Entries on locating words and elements
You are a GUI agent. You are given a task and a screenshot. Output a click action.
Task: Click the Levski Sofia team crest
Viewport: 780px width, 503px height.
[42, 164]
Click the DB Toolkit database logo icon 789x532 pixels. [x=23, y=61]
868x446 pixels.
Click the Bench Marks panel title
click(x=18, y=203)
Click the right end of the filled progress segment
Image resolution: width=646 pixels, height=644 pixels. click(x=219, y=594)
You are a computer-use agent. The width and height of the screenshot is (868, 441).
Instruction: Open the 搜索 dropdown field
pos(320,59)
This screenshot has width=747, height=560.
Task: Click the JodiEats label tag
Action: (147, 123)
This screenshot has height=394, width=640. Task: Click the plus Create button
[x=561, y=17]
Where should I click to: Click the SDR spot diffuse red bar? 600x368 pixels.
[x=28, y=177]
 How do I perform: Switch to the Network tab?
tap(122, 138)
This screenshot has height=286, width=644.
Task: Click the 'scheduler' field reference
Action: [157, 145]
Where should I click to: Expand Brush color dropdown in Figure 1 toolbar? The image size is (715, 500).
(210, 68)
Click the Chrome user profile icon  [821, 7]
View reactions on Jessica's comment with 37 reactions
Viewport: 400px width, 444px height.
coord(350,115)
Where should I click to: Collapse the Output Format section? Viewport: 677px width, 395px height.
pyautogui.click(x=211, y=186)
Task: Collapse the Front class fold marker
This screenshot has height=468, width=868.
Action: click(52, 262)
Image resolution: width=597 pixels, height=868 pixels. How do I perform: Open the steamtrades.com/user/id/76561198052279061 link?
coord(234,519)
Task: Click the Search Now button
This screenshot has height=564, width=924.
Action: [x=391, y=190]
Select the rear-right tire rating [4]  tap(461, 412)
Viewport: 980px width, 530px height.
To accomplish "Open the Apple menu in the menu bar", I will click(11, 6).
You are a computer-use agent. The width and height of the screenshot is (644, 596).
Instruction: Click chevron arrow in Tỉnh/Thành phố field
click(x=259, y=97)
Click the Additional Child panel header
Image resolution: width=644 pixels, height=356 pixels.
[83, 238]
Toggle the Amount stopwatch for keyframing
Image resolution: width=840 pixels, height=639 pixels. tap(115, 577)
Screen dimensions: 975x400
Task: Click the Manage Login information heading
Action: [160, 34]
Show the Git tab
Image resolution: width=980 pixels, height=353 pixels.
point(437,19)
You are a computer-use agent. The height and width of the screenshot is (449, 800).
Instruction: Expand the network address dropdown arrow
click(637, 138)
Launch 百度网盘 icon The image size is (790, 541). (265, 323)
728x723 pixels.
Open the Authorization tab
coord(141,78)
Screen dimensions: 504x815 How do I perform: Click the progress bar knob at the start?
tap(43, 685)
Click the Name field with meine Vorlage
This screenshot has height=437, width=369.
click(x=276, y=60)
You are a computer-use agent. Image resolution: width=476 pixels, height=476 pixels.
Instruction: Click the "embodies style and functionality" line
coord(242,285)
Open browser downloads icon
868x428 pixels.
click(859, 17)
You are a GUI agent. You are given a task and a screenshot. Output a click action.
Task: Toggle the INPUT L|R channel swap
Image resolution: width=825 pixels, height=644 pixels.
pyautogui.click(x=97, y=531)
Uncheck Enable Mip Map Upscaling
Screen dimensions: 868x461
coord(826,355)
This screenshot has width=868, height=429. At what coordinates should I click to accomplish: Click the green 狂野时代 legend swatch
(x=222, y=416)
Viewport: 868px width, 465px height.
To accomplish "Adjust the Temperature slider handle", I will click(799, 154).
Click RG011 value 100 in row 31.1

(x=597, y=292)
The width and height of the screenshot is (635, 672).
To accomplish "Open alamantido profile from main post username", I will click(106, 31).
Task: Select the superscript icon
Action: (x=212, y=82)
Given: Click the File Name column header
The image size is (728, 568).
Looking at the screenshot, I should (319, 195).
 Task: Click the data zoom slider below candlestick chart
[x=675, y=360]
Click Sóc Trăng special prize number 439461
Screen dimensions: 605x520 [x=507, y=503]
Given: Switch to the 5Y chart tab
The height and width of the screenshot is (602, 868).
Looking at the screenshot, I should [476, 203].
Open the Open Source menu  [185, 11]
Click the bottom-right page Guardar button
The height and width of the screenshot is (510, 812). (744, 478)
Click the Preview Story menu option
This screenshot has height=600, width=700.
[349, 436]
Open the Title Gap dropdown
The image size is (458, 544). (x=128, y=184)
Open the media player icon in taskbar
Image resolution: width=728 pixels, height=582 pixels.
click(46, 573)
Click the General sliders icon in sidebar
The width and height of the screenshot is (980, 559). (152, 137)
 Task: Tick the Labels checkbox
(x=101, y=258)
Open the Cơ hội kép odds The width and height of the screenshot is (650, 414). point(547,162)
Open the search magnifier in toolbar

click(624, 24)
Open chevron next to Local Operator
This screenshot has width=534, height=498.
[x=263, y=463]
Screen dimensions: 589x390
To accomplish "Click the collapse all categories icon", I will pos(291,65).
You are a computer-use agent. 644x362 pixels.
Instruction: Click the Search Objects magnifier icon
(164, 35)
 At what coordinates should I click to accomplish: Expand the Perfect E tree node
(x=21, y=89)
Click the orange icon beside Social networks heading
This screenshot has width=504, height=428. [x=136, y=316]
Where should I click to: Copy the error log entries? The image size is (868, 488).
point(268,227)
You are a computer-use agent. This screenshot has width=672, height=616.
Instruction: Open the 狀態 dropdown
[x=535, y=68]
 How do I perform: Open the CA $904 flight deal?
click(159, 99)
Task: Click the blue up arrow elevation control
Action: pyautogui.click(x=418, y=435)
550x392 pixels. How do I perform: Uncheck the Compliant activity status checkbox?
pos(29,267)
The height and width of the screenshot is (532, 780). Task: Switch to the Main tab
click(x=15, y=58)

YOUR INSTRUCTIONS
Convert the lines of the records into a numbered list, leaving out any blank lines.

WRITTEN SOLUTION
1. You are a GUI agent. You are given a task and a screenshot. Output a click action.
2. Task: Click the Levski Sofia team crest
3. Viewport: 780px width, 503px height.
4. [42, 164]
5. Click the DB Toolkit database logo icon 789x532 pixels. [x=23, y=61]
6. 868x446 pixels.
7. Click the Bench Marks panel title
8. click(x=18, y=203)
9. Click the right end of the filled progress segment
10. Image resolution: width=646 pixels, height=644 pixels. click(x=219, y=594)
11. You are a computer-use agent. The width and height of the screenshot is (868, 441).
12. Instruction: Open the 搜索 dropdown field
13. pos(320,59)
14. This screenshot has width=747, height=560.
15. Task: Click the JodiEats label tag
16. Action: (147, 123)
17. This screenshot has height=394, width=640. Task: Click the plus Create button
18. [x=561, y=17]
19. Where should I click to: Click the SDR spot diffuse red bar? 600x368 pixels.
20. [x=28, y=177]
21.  How do I perform: Switch to the Network tab?
22. tap(122, 138)
23. This screenshot has height=286, width=644.
24. Task: Click the 'scheduler' field reference
25. Action: [157, 145]
26. Where should I click to: Expand Brush color dropdown in Figure 1 toolbar? The image size is (715, 500).
27. (210, 68)
28. Click the Chrome user profile icon  [821, 7]
29. View reactions on Jessica's comment with 37 reactions
30. Viewport: 400px width, 444px height.
31. coord(350,115)
32. Where should I click to: Collapse the Output Format section? Viewport: 677px width, 395px height.
33. pyautogui.click(x=211, y=186)
34. Task: Collapse the Front class fold marker
35. This screenshot has height=468, width=868.
36. Action: click(52, 262)
37. Image resolution: width=597 pixels, height=868 pixels. How do I perform: Open the steamtrades.com/user/id/76561198052279061 link?
38. coord(234,519)
39. Task: Click the Search Now button
40. This screenshot has height=564, width=924.
41. Action: [x=391, y=190]
42. Select the rear-right tire rating [4]  tap(461, 412)
43. Viewport: 980px width, 530px height.
44. To accomplish "Open the Apple menu in the menu bar", I will click(11, 6).
45. You are a computer-use agent. The width and height of the screenshot is (644, 596).
46. Instruction: Click chevron arrow in Tỉnh/Thành phố field
47. click(x=259, y=97)
48. Click the Additional Child panel header
49. Image resolution: width=644 pixels, height=356 pixels.
50. [83, 238]
51. Toggle the Amount stopwatch for keyframing
52. Image resolution: width=840 pixels, height=639 pixels. tap(115, 577)
53. Screen dimensions: 975x400
54. Task: Click the Manage Login information heading
55. Action: [160, 34]
56. Show the Git tab
57. Image resolution: width=980 pixels, height=353 pixels.
58. point(437,19)
59. You are a computer-use agent. The height and width of the screenshot is (449, 800).
60. Instruction: Expand the network address dropdown arrow
61. click(637, 138)
62. Launch 百度网盘 icon The image size is (790, 541). (265, 323)
63. 728x723 pixels.
64. Open the Authorization tab
65. coord(141,78)
66. Screen dimensions: 504x815 How do I perform: Click the progress bar knob at the start?
67. tap(43, 685)
68. Click the Name field with meine Vorlage
69. This screenshot has height=437, width=369.
70. click(x=276, y=60)
71. You are a computer-use agent. Image resolution: width=476 pixels, height=476 pixels.
72. Instruction: Click the "embodies style and functionality" line
73. coord(242,285)
74. Open browser downloads icon
75. 868x428 pixels.
76. click(859, 17)
77. You are a GUI agent. You are given a task and a screenshot. Output a click action.
78. Task: Toggle the INPUT L|R channel swap
79. Image resolution: width=825 pixels, height=644 pixels.
80. pyautogui.click(x=97, y=531)
81. Uncheck Enable Mip Map Upscaling
82. Screen dimensions: 868x461
83. coord(826,355)
84. This screenshot has width=868, height=429. At what coordinates should I click to accomplish: Click the green 狂野时代 legend swatch
85. (x=222, y=416)
86. Viewport: 868px width, 465px height.
87. To accomplish "Adjust the Temperature slider handle", I will click(799, 154).
88. Click RG011 value 100 in row 31.1
89. (x=597, y=292)
90. The width and height of the screenshot is (635, 672).
91. To accomplish "Open alamantido profile from main post username", I will click(106, 31).
92. Task: Select the superscript icon
93. Action: (x=212, y=82)
94. Given: Click the File Name column header
95. The image size is (728, 568).
96. Looking at the screenshot, I should (319, 195).
97.  Task: Click the data zoom slider below candlestick chart
98. [x=675, y=360]
99. Click Sóc Trăng special prize number 439461
100. Screen dimensions: 605x520 [x=507, y=503]
101. Given: Switch to the 5Y chart tab
102. The height and width of the screenshot is (602, 868).
103. Looking at the screenshot, I should [476, 203].
104. Open the Open Source menu  [185, 11]
105. Click the bottom-right page Guardar button
106. The height and width of the screenshot is (510, 812). (744, 478)
107. Click the Preview Story menu option
108. This screenshot has height=600, width=700.
109. [349, 436]
110. Open the Title Gap dropdown
111. The image size is (458, 544). (x=128, y=184)
112. Open the media player icon in taskbar
113. Image resolution: width=728 pixels, height=582 pixels.
114. click(46, 573)
115. Click the General sliders icon in sidebar
116. The width and height of the screenshot is (980, 559). (152, 137)
117.  Task: Tick the Labels checkbox
118. (x=101, y=258)
119. Open the Cơ hội kép odds The width and height of the screenshot is (650, 414). point(547,162)
120. Open the search magnifier in toolbar
121. click(624, 24)
122. Open chevron next to Local Operator
123. This screenshot has width=534, height=498.
124. [x=263, y=463]
125. Screen dimensions: 589x390
126. To accomplish "Click the collapse all categories icon", I will pos(291,65).
127. You are a computer-use agent. 644x362 pixels.
128. Instruction: Click the Search Objects magnifier icon
129. (164, 35)
130.  At what coordinates should I click to accomplish: Expand the Perfect E tree node
131. (x=21, y=89)
132. Click the orange icon beside Social networks heading
133. This screenshot has width=504, height=428. [x=136, y=316]
134. Where should I click to: Copy the error log entries? The image size is (868, 488).
135. point(268,227)
136. You are a computer-use agent. This screenshot has width=672, height=616.
137. Instruction: Open the 狀態 dropdown
138. [x=535, y=68]
139.  How do I perform: Open the CA $904 flight deal?
140. click(159, 99)
141. Task: Click the blue up arrow elevation control
142. Action: pyautogui.click(x=418, y=435)
143. 550x392 pixels. How do I perform: Uncheck the Compliant activity status checkbox?
144. pos(29,267)
145. The height and width of the screenshot is (532, 780). Task: Switch to the Main tab
146. click(x=15, y=58)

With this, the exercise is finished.